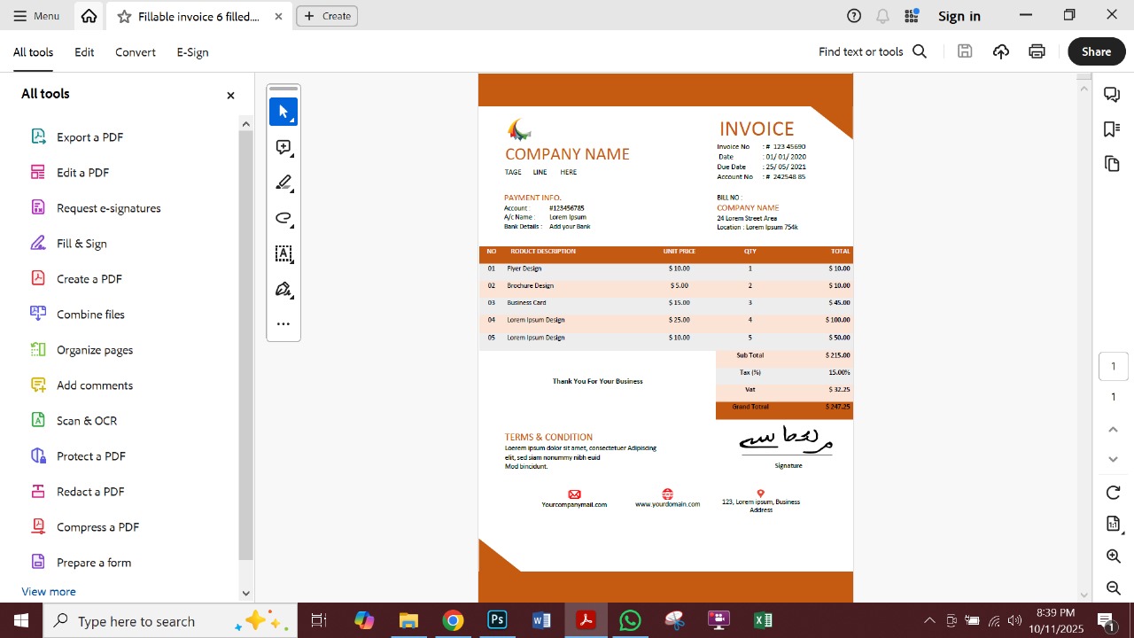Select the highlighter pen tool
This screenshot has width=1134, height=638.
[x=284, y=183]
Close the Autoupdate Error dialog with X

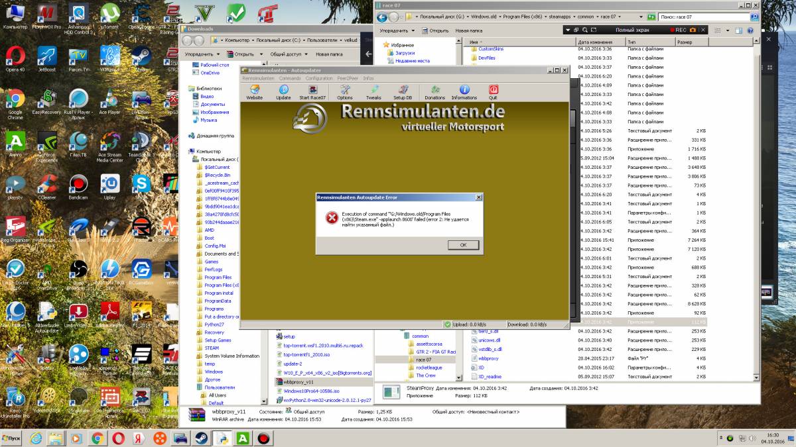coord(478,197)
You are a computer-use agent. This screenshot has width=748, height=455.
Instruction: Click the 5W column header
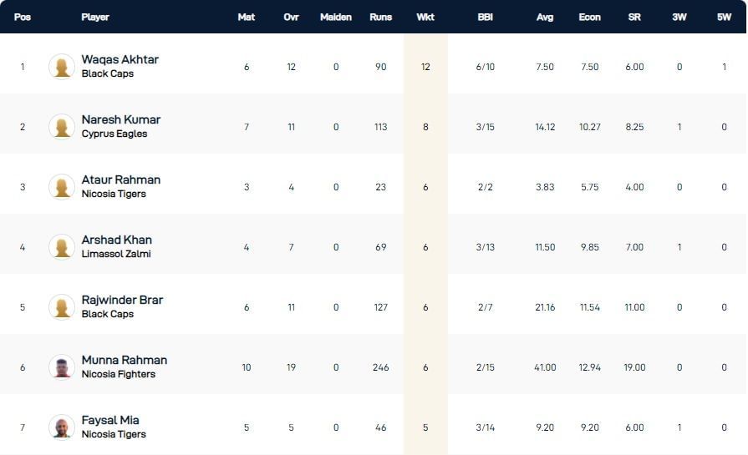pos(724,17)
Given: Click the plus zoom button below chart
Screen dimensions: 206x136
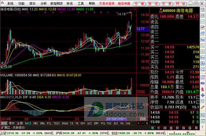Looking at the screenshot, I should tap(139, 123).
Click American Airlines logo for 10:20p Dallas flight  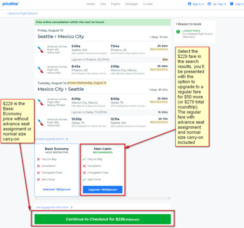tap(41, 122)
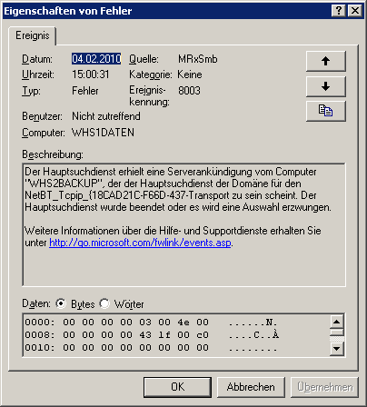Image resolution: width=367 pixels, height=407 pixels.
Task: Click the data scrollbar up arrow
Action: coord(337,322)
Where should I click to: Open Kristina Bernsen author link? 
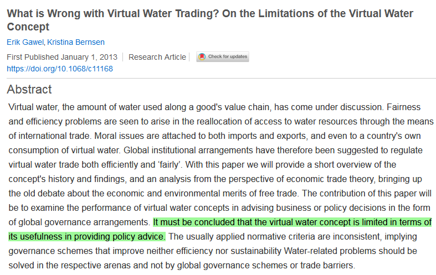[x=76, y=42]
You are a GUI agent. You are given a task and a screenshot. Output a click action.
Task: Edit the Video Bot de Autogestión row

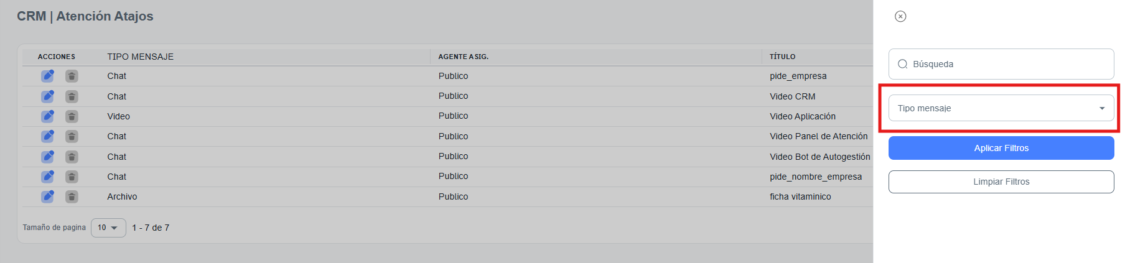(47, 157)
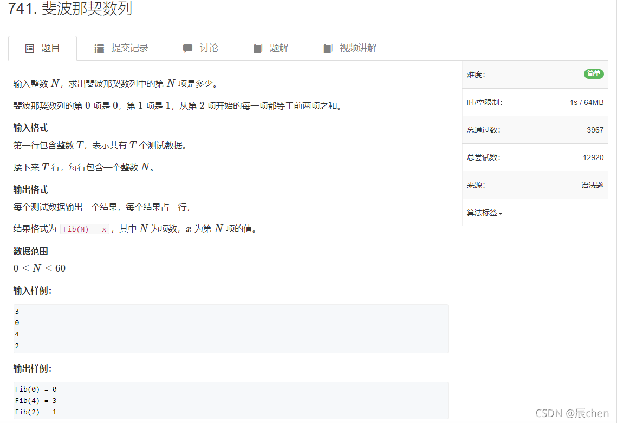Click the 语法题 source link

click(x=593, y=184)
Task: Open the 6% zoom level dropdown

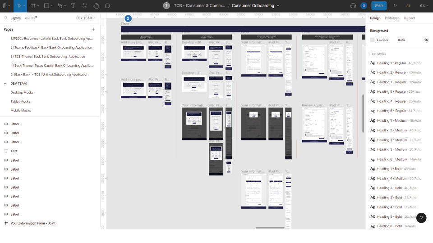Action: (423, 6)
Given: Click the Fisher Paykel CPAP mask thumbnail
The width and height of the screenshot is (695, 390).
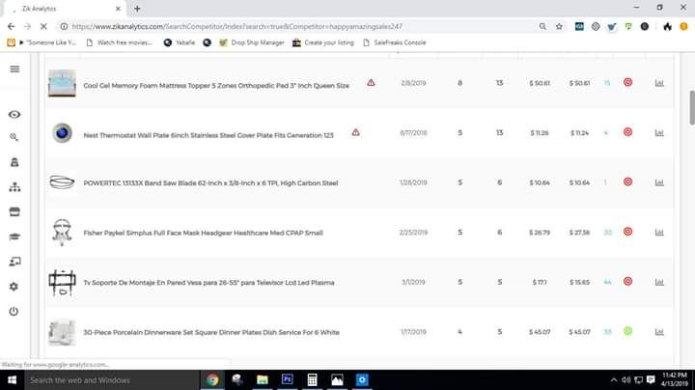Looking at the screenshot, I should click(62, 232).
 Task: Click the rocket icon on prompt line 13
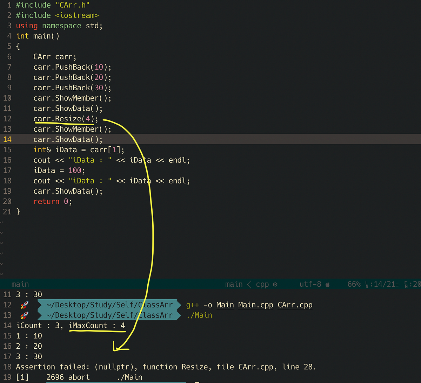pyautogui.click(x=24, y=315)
--------
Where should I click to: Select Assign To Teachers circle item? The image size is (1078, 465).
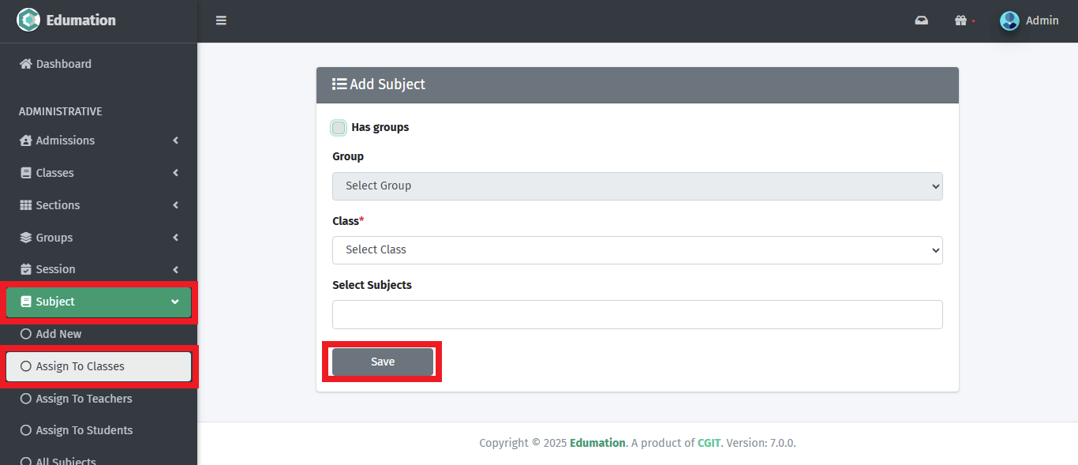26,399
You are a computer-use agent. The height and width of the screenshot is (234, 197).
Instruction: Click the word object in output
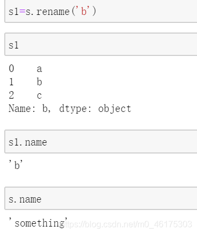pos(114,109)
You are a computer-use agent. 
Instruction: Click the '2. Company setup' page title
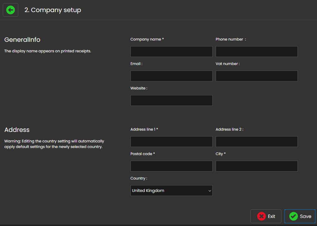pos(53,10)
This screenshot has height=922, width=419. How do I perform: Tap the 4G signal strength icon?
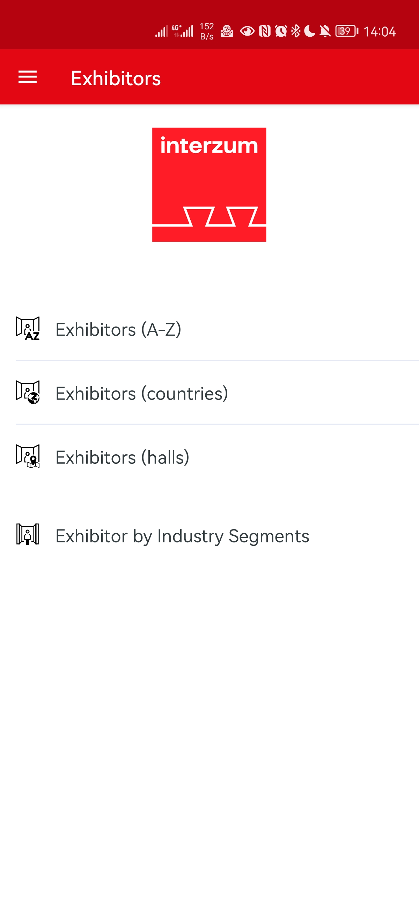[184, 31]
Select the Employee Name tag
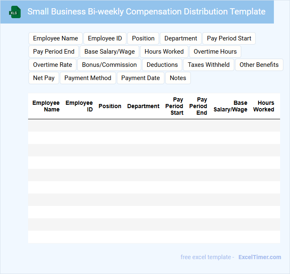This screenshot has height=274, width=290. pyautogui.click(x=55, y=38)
--------
Filter the data, keeping only the lines that contain "agent".

You are a computer-use agent. This screenshot has width=748, height=455.
You are a GUI agent. You are given a task and a screenshot. Output a click action.
You are a computer-use agent. The height and width of the screenshot is (234, 197).
You are a computer-use agent. 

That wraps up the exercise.